The Starbucks Stops Here
Starbucks is one of the fastest-growing brick-and-mortar corporations in the world. During the past decade it expanded from 1,000 stores to 13,000. Yet the company ethic, Seattle-flavored and vaguely New Age-ish, has always been to think of Starbucks as more than just another retail chain. Starbucks baristas have been encouraged to take a craftsman's pride in their product, and the company has strived to furnish a racially diverse and ecologically sustainable gathering place to "enthusiastically satisfied" customers away from work and home. Lately, though, even chairman Howard Schultz has noticed that the brand has become "commoditized."
In a Feb. 14 memo to top company managers (see below and on the following page), Schultz lamented the cumulative effect of company decisions associated with expansion. Using more efficient "automatic espresso machines," he bemoaned, diminished the "romance and theater" of the earlier-era La Marzocco machines (misidentified in the memo as "La Marzocca"). The faster machines block "the visual sight line the customer previously had ... for the intimate experience with the barista." Stores designed "to gain efficiencies of scale" and to "satisfy the financial side," Schultz elaborated, "no longer have the soul" nor the "warm feeling of a neighborhood store." Schultz, the author of Pour Your Heart Into It: How Starbucks Built a Company One Cup at a Time, concluded that "we desperately need to look into the mirror and realize it's time to get back to the core ... to evoke the heritage tradition and … passion" for the "true Starbucks experience."

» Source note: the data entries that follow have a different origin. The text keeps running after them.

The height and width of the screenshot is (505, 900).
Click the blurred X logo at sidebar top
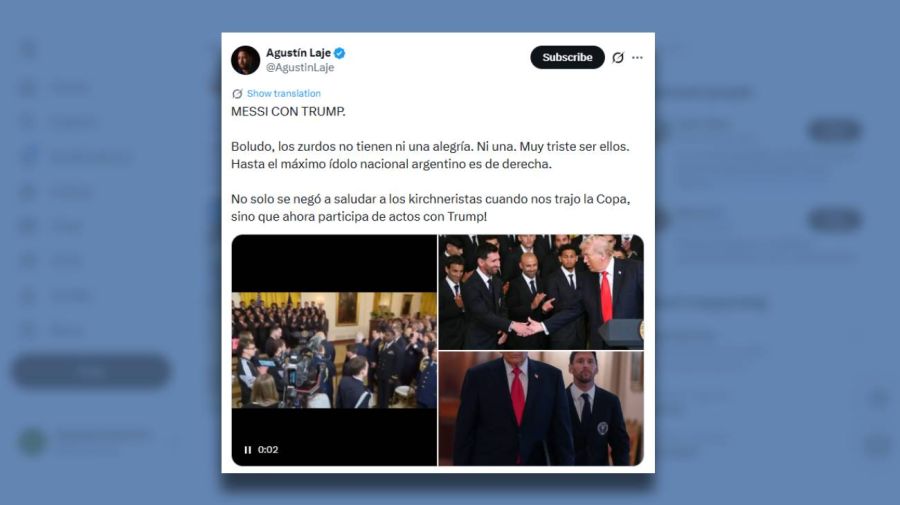29,50
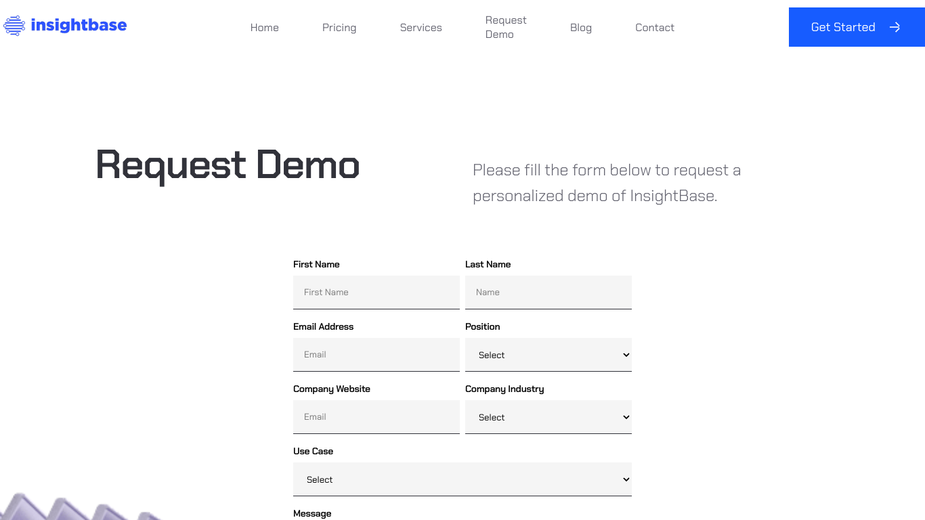Screen dimensions: 925x520
Task: Select Request Demo in the navigation
Action: (506, 27)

The coffee and mug purveyor has lost 8 percent of its value on Wall Street since Schultz's Valentine's Day cri de coeur became public. But stock analysts assure customers that the chain is thriving. Columnist Joe Nocera opined in the New York Times that Schultz's regrets rang hollow because he "signed off on these very compromises he complained about, precisely because they would help the company grow faster." Schultz more or less conceded the latter point in his memo.

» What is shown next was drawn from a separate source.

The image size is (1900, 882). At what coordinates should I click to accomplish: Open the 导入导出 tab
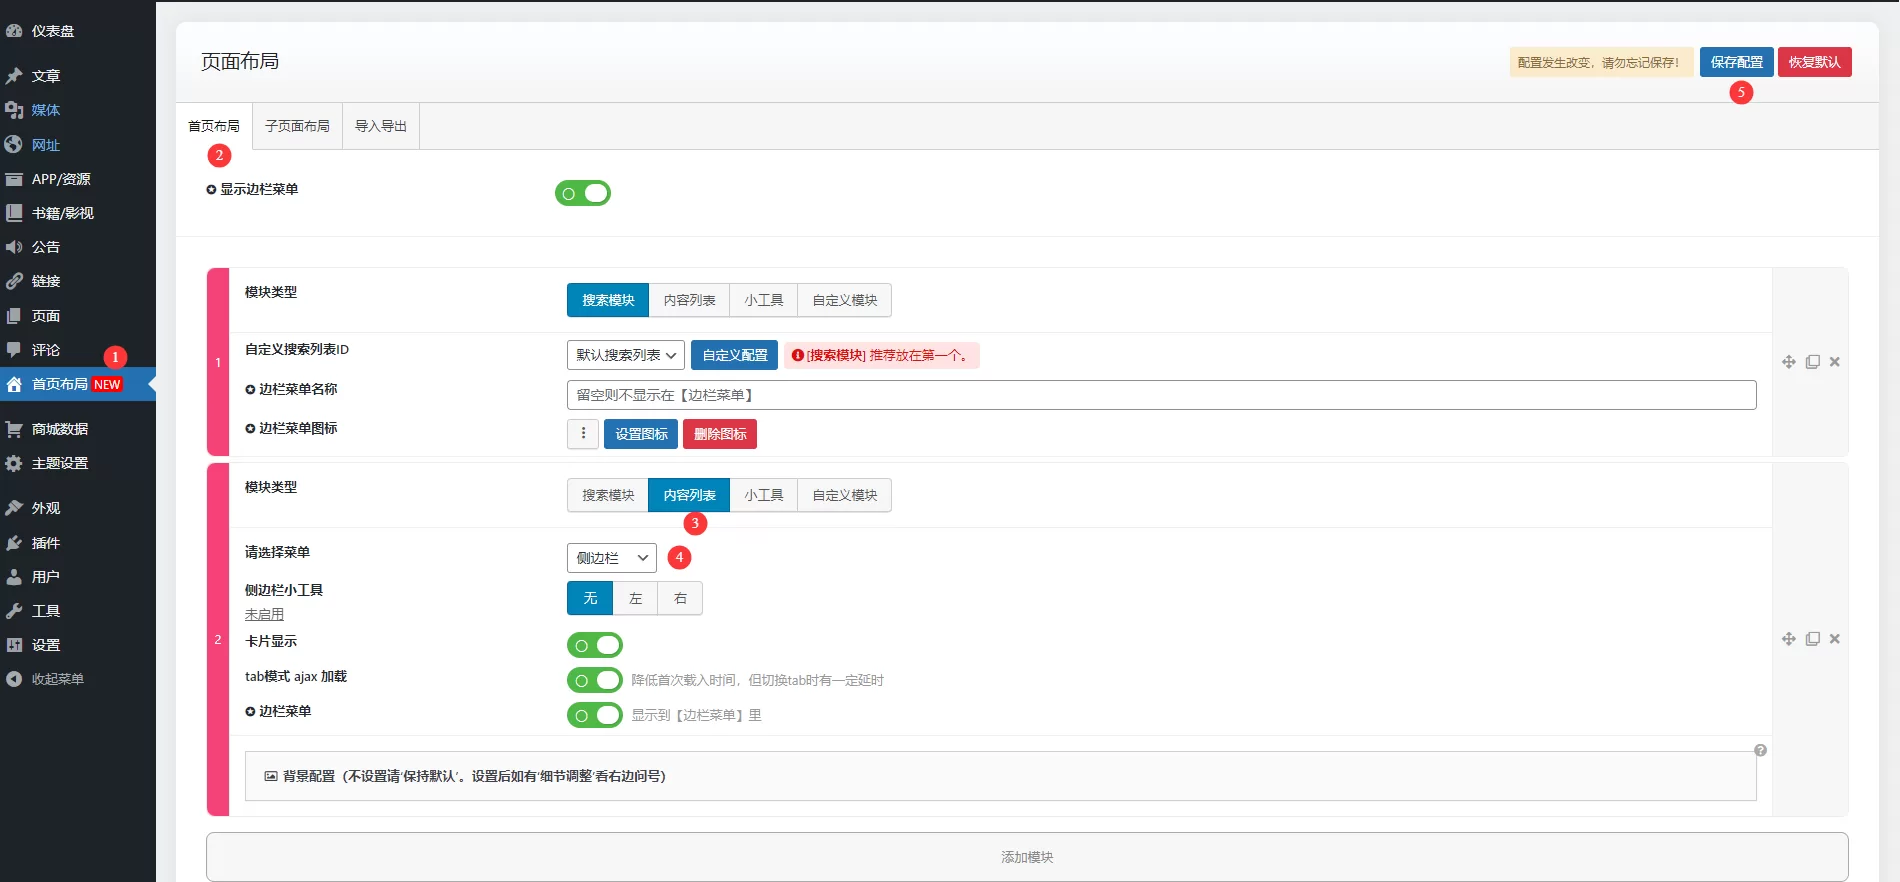pos(381,126)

The document leaked Feb. 23 to Jim Romenesko, who in addition to presiding over a well-known media gossip site maintains StarbucksGossip.com. Starbucks confirmed the memo's authenticity. Perhaps Schultz intended the much-discussed e-mail to remain private among a handful of executives, but one can't help wondering whether it was intended as a publicity stunt for customers or as a St. Crispen's Day-style rallying cry for Starbucks baristas and ex-baristas worldwide. It has certainly struck a chord with the latter group. "This communiqué has captured my own personal feelings," commented one Boston store manager.